With the end of the civil war the Northern capitalists set out to garner the fruits of victory. There was an entire rich continent to ravage and they set about systematically to pillage and plunder its wealth. Some of America’s greatest family fortunes – Rockefeller, Morgan, Vanderbilt, etc., etc., – date from that era. The stockjobbers, land-grabbers and money changers bought up city officials and state legislatures; they named Governors, Congressmen and Senators; the federal government in Washington was at their beck and call.

In 1876 the northern capitalist class, ruling through the Republican party, betrayed the Negroes in the South and terminated Reconstruction for a deal with the Democrats which landed Hayes in the office of US president. The greatest concentration of capital at the time was in the mushrooming railroad industry. The railroad barons spread their greedy tentacles over the whole of American economic life. They swindled the investor, squeezed the farmer and trampled on the worker.

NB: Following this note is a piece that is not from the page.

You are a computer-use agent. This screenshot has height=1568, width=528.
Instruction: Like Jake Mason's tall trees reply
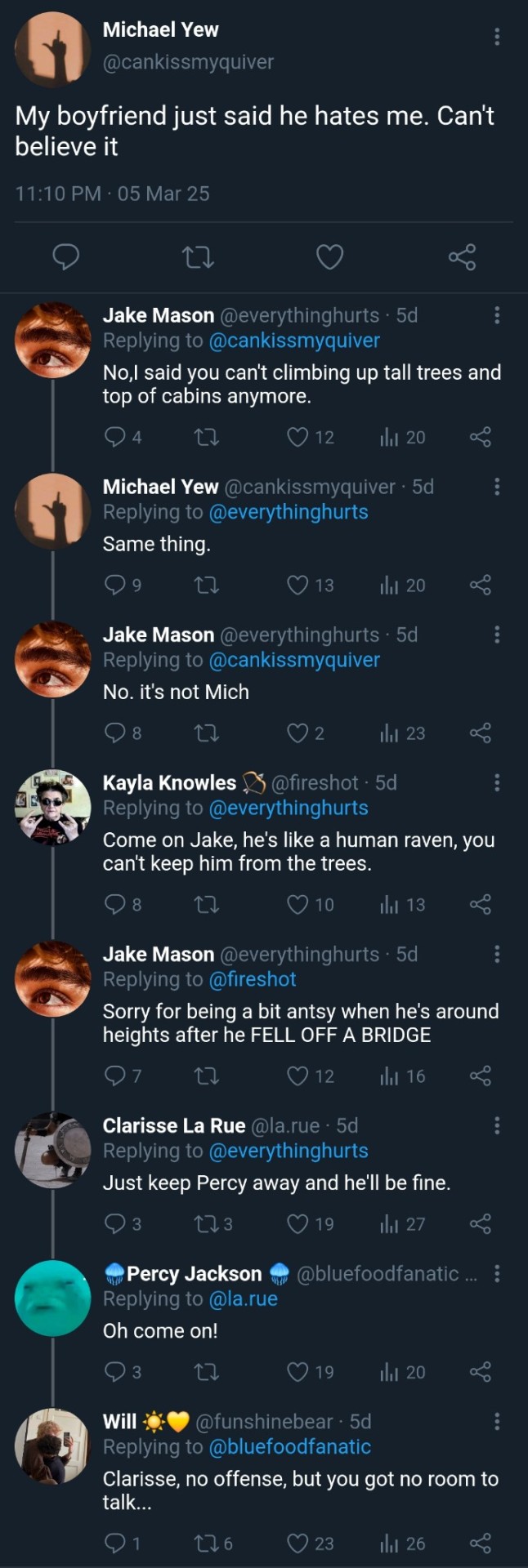click(298, 437)
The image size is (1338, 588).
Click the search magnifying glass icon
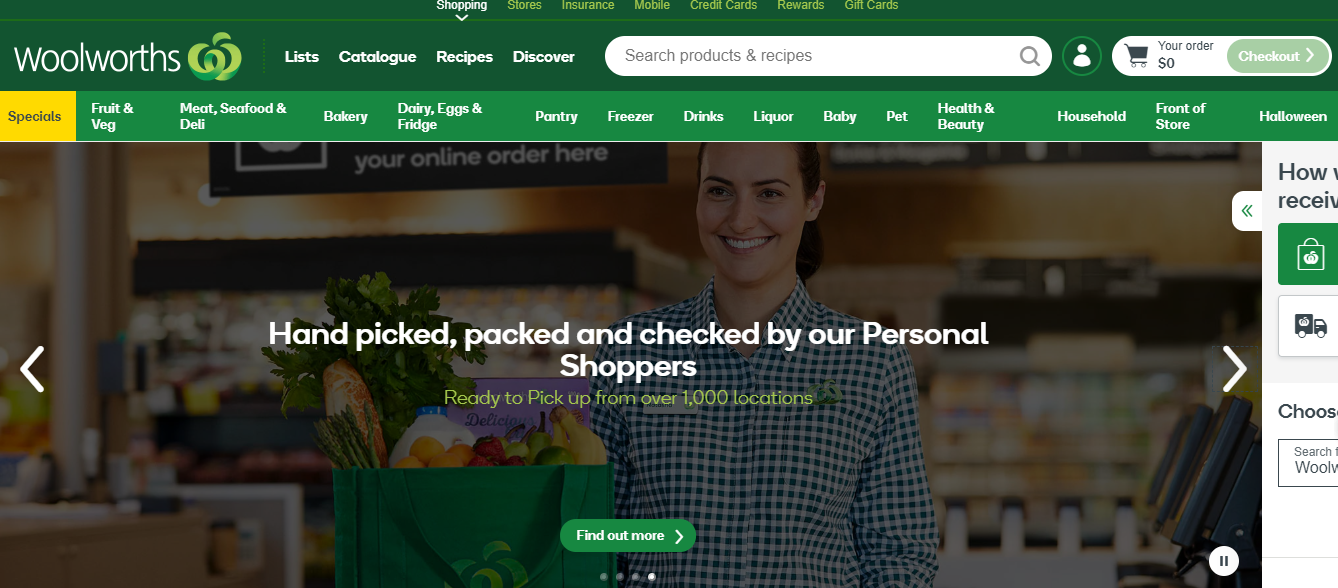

The American capitalist class, engaged in the bloody process of primitive accumulation, were insatiable in their greed and merciless in their disregard of the most elementary human rights. Beginning with the economic crash in 1873 the railroad tycoons repeatedly slashed wages and worsened conditions to maintain a high rate of dividend payments on generously watered stock. The rest of the employers followed suit.

The author records that: “By late 1873 even skilled craftsmen could be hired for board alone.” When the railroad bosses announced another ten per cent cut for June 1, 1877, it was more than flesh and blood could stand. A spontaneous strike movement erupted and soon swept through all the major railroad centers. Police, special deputies, company thugs, vigilantes, militia and finally federal troops, were called upon to smash the strike. Lacking organization and leadership the strike was broken.

From an historical point of view the 1877 strike movement established a number of memorable firsts. It was the first strike to achieve national scope; the first in which federal troops were used as strikebreakers; the first in which the anti-labor injunction was introduced as a strikebreaking weapon. Despite the author’s bias the book contains much factual material of interest to the student of American labor struggles.